### PROBLEM TO WORK ON
Going through the listing below, work out how many lines include "section" and give that number by itself.

### DATASET ENTRIES
>>>>

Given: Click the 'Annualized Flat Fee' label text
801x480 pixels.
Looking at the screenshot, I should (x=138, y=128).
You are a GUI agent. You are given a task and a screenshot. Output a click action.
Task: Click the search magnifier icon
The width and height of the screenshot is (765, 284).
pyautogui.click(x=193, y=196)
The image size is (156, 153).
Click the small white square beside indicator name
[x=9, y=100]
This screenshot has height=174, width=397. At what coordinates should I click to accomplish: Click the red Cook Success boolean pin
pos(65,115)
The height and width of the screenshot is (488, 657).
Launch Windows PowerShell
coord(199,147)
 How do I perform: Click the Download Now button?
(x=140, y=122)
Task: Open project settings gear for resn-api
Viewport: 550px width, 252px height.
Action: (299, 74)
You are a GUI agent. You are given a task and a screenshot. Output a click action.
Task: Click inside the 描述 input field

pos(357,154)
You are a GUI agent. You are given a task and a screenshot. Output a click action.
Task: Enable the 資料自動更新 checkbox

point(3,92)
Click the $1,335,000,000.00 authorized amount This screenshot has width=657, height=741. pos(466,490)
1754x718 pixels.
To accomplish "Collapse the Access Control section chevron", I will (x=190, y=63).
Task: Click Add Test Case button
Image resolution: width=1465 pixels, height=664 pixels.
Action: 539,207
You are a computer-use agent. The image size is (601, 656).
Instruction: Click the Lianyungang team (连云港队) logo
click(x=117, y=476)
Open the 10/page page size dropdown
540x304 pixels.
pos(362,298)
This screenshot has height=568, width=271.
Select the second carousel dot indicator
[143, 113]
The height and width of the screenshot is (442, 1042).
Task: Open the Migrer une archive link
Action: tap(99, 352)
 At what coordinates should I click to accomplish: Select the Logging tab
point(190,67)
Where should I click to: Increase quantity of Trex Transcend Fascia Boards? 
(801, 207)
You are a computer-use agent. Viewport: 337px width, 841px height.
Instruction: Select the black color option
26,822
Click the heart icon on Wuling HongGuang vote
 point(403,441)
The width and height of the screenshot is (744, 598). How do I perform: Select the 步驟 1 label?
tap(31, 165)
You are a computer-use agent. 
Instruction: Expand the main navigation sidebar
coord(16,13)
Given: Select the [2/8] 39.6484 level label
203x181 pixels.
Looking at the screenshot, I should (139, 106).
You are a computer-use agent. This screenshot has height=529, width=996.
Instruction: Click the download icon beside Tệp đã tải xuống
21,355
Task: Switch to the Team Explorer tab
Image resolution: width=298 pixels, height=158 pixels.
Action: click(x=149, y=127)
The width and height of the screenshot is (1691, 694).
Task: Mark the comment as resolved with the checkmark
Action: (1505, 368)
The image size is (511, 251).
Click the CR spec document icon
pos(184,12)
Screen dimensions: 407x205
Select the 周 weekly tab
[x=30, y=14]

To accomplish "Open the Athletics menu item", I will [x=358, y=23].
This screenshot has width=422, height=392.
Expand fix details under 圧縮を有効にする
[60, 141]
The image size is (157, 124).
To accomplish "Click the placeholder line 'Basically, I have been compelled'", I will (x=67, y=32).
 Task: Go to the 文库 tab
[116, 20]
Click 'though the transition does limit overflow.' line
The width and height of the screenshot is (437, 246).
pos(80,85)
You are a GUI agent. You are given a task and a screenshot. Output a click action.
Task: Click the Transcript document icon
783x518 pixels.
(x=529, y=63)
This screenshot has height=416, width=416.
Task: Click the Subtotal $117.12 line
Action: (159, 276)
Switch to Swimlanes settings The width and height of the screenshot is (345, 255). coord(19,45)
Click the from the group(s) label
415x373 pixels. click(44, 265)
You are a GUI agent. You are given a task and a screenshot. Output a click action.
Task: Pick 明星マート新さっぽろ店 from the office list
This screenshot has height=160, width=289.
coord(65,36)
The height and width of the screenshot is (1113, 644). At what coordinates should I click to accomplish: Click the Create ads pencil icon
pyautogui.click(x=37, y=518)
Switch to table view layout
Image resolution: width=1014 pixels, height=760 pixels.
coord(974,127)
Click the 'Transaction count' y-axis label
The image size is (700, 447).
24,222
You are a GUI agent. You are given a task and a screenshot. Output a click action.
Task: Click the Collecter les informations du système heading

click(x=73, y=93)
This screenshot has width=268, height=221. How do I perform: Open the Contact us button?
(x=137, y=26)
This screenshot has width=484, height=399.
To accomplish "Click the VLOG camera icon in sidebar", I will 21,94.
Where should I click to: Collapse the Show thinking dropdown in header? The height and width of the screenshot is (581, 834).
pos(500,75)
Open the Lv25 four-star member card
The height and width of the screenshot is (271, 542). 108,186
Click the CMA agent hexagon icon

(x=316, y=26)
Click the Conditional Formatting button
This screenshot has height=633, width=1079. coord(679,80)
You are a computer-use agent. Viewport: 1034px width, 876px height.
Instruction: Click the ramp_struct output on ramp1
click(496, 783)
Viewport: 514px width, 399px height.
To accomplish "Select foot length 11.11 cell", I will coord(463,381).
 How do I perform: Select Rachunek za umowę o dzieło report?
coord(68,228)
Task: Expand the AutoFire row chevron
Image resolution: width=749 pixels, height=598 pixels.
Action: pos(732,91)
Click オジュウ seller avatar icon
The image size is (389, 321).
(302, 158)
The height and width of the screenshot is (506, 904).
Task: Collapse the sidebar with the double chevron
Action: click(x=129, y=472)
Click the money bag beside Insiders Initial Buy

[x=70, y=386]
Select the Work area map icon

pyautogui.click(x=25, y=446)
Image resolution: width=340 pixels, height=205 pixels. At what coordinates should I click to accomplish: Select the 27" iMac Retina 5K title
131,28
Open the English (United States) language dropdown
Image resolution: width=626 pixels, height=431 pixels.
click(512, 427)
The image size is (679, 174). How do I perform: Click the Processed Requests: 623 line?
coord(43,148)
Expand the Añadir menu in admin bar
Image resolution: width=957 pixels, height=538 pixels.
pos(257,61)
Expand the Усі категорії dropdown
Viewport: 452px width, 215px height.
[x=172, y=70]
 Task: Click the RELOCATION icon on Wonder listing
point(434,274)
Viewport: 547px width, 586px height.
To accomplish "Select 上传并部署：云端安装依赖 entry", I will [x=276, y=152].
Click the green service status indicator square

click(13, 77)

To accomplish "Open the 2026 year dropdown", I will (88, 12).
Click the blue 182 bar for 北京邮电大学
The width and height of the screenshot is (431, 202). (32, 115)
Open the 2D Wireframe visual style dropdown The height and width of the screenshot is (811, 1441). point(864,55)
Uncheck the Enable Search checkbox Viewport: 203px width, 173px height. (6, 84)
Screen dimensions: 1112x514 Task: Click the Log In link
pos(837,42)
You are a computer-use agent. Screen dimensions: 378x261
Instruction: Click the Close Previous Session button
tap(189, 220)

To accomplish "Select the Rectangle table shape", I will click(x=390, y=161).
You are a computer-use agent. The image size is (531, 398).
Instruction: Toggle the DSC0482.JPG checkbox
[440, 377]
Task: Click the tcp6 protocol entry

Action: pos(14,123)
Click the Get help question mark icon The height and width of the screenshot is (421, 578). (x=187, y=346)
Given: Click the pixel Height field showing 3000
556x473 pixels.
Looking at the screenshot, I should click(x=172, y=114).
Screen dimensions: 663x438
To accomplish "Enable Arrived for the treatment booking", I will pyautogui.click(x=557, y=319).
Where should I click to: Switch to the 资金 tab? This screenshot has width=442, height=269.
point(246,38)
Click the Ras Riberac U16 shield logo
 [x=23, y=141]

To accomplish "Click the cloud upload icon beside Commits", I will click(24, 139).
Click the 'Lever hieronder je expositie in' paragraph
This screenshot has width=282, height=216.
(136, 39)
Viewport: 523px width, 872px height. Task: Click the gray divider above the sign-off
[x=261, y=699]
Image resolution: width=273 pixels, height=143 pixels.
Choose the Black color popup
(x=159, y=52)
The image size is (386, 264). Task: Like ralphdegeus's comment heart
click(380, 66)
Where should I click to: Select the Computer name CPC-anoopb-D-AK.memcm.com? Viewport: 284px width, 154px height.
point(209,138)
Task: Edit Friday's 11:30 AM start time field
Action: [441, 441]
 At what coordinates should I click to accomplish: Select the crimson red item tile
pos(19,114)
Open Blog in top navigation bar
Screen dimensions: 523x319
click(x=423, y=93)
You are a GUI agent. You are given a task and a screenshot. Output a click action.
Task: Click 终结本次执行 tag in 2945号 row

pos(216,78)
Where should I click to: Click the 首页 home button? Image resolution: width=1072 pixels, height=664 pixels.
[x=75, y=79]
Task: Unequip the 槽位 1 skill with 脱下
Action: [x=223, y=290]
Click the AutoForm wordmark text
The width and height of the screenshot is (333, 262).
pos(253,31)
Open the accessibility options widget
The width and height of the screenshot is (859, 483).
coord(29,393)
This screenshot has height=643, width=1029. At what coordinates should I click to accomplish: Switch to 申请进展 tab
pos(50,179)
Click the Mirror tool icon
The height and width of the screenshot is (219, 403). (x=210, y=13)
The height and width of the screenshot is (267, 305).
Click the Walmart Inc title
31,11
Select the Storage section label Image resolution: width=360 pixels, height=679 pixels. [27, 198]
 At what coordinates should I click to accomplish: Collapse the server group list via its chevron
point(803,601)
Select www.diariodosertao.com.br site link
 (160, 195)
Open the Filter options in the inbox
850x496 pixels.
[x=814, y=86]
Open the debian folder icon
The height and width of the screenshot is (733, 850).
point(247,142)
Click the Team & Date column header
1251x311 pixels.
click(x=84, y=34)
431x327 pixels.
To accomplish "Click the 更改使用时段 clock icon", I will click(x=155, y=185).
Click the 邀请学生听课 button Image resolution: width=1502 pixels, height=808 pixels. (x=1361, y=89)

<<<<

### EXERCISE OUTPUT
2